Here are the main steps we'll follow in this project:

1. Setup our development environment
2. Understand the basics of web scraping
3. Analyze the website structure of our job search platform
4. Write the Python code to extract job data from our job search platform
5. Save the data to a CSV file
6. Test our web scraper and refine our code as needed

## Prerequisites

Before starting this project, you should have some basic knowledge of Python programming and HTML structure. In addition, you may want to use the following packages in your Python environment:

- requests
- BeautifulSoup
- csv
- datetime

## Step 1: Importing Required Libraries

In [1]:
# Task 1: Import required libraries
from datetime import datetime
import csv
import requests
from bs4 import BeautifulSoup
import time

## Step 2: Generating a URL with a function

In [2]:
# Task 2: Generating a URL with a function
def generate_url(position, location):
    base_url = "https://example.com/jobs?q={}&l={}"  # Example URL template
    # Replace example URL with the actual URL template of the job posting site
    url = base_url.format(position, location)
    return url

## Step 3: Extract the Job Data from a single job posting card

In [3]:
# Task 3: Extract the Job Data from a single job posting card
def extract_job_data(job_posting):
    try:
        job_title = job_posting.find('h2', class_='job-title').text.strip()
    except AttributeError:
        job_title = ""
    
    try:
        company_name = job_posting.find('span', class_='company-name').text.strip()
    except AttributeError:
        company_name = ""
    
    try:
        location = job_posting.find('span', class_='location').text.strip()
    except AttributeError:
        location = ""
    
    # Continue extracting other relevant job data
    
    return {
        'Job Title': job_title,
        'Company': company_name,
        'Location': location,
        # Add more fields as needed
    }

## Step 4: Define the main function

In [4]:
# Task 4: Define the main function
def main(job_position, location):
    # 1. Set headers
    headers = {'User-Agent': 'Mozilla/5.0'}
    
    # 2. Construct URL
    url = generate_url(job_position, location)
    
    # 3. Send HTTP request and retrieve HTML
    response = requests.get(url, headers=headers)
    soup = BeautifulSoup(response.text, 'html.parser')
    
    # 4. Parse HTML and select job postings
    job_postings = soup.find_all('div', class_='job-posting')
    
    job_data_list = []
    
    # 5. Extract job posting information
    for job_posting in job_postings:
        job_data = extract_job_data(job_posting)
        job_data_list.append(job_data)
    
    # 6. Write data to CSV file
    filename = f"{job_position}_{location}_jobs_{datetime.now().strftime('%Y-%m-%d_%H-%M-%S')}.csv"
    with open(filename, 'w', newline='', encoding='utf-8') as csvfile:
        fieldnames = ['Job Title', 'Company', 'Location']  # Add more fields as needed
        writer = csv.DictWriter(csvfile, fieldnames=fieldnames)
        
        writer.writeheader()
        for job_data in job_data_list:
            writer.writerow(job_data)
    
    # 7. Print success message
    print("Job data extraction successful. CSV file created:", filename)
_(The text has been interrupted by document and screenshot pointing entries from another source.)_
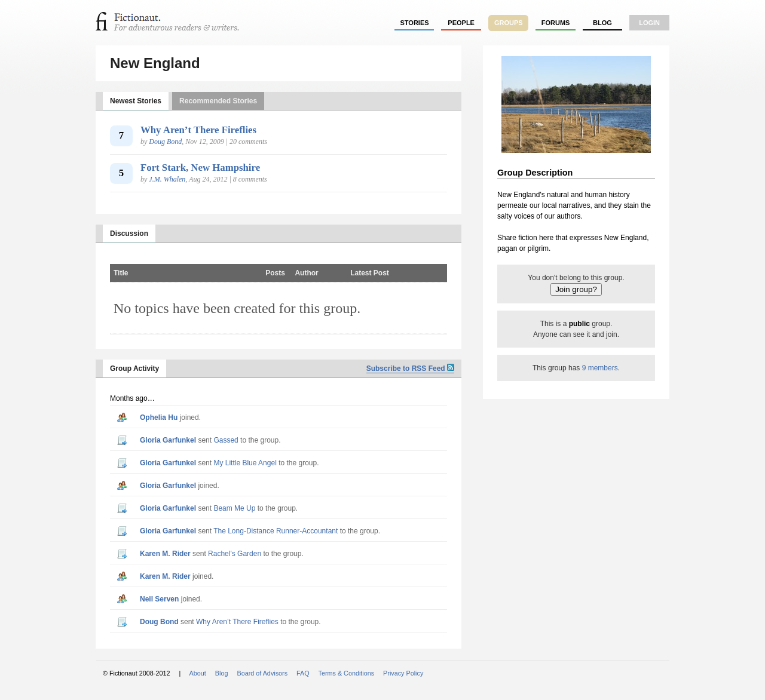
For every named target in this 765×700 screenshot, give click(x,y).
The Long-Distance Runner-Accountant (276, 531)
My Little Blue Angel (244, 463)
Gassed (225, 440)
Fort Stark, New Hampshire (200, 167)
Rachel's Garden (234, 554)
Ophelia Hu (158, 417)
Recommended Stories (218, 101)
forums (556, 23)
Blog (602, 23)
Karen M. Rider (165, 554)
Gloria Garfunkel (168, 440)
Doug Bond (165, 142)
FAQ (303, 673)
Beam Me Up (234, 508)
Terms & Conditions (347, 673)
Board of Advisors (262, 673)
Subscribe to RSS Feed (410, 369)
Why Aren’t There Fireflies (198, 130)
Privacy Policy (403, 673)
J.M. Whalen (167, 179)
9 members (600, 368)
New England (155, 63)
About (198, 673)
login (649, 23)
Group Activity (134, 369)
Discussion (129, 234)
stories (415, 23)
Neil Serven (159, 599)
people (461, 23)
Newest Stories (136, 101)
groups (509, 23)
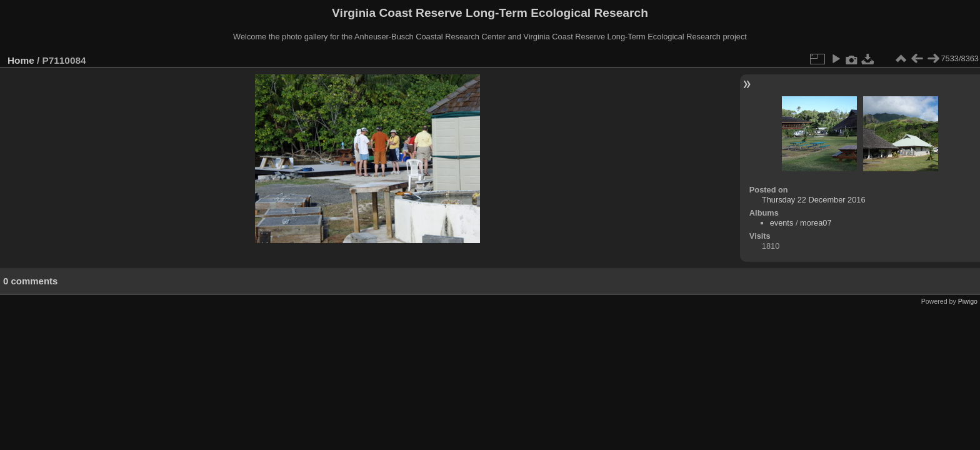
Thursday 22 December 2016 (814, 199)
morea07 (816, 222)
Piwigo (968, 301)
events (782, 222)
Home (21, 60)
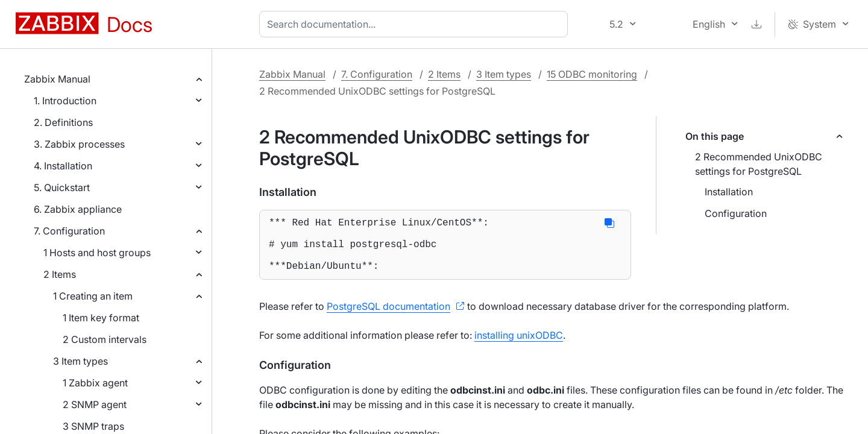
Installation (729, 192)
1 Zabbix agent (95, 383)
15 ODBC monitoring (592, 74)
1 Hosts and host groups (97, 253)
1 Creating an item (93, 296)
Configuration (735, 213)
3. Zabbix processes (79, 144)
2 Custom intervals (104, 339)
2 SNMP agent (95, 404)
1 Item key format (101, 318)
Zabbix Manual (57, 79)
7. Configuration (69, 231)
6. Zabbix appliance (78, 209)
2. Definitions (63, 122)
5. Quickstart (61, 187)
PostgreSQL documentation (388, 318)
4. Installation (63, 166)
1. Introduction (65, 101)
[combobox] (416, 24)
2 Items (60, 274)
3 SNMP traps (93, 426)
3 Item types (80, 361)
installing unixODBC (518, 347)
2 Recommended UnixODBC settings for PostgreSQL (758, 164)
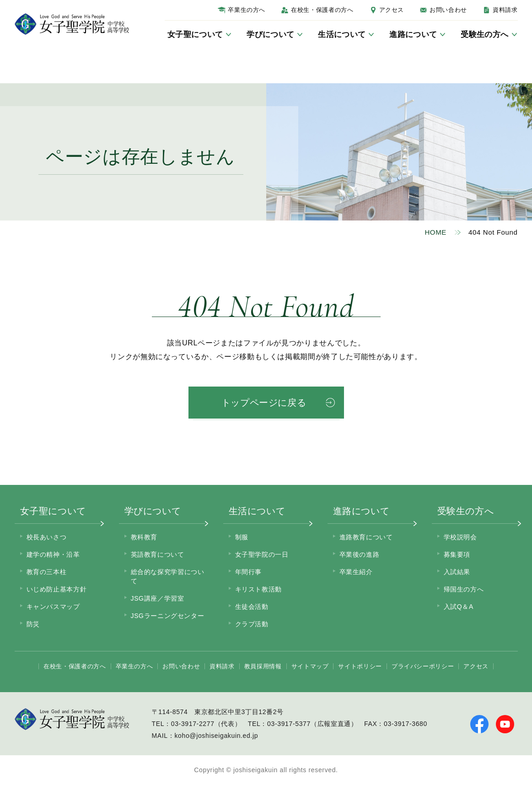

## Task 5: Describe Conclusions

This project successfully implemented web scraping to extract job posting data, enhancing the recruitment agency's efficiency and competitiveness. Challenges like varied HTML structures were overcome through systematic coding and error handling. The modular design ensures adaptability to different job parameters and website changes. The project demonstrates problem-solving skills and attention to detail in data extraction and processing. Future enhancements could include multithreading for faster scraping and caching mechanisms for improved performance. Overall, this project highlights the ability to deliver efficient solutions that meet stakeholder needs and drive organizational success.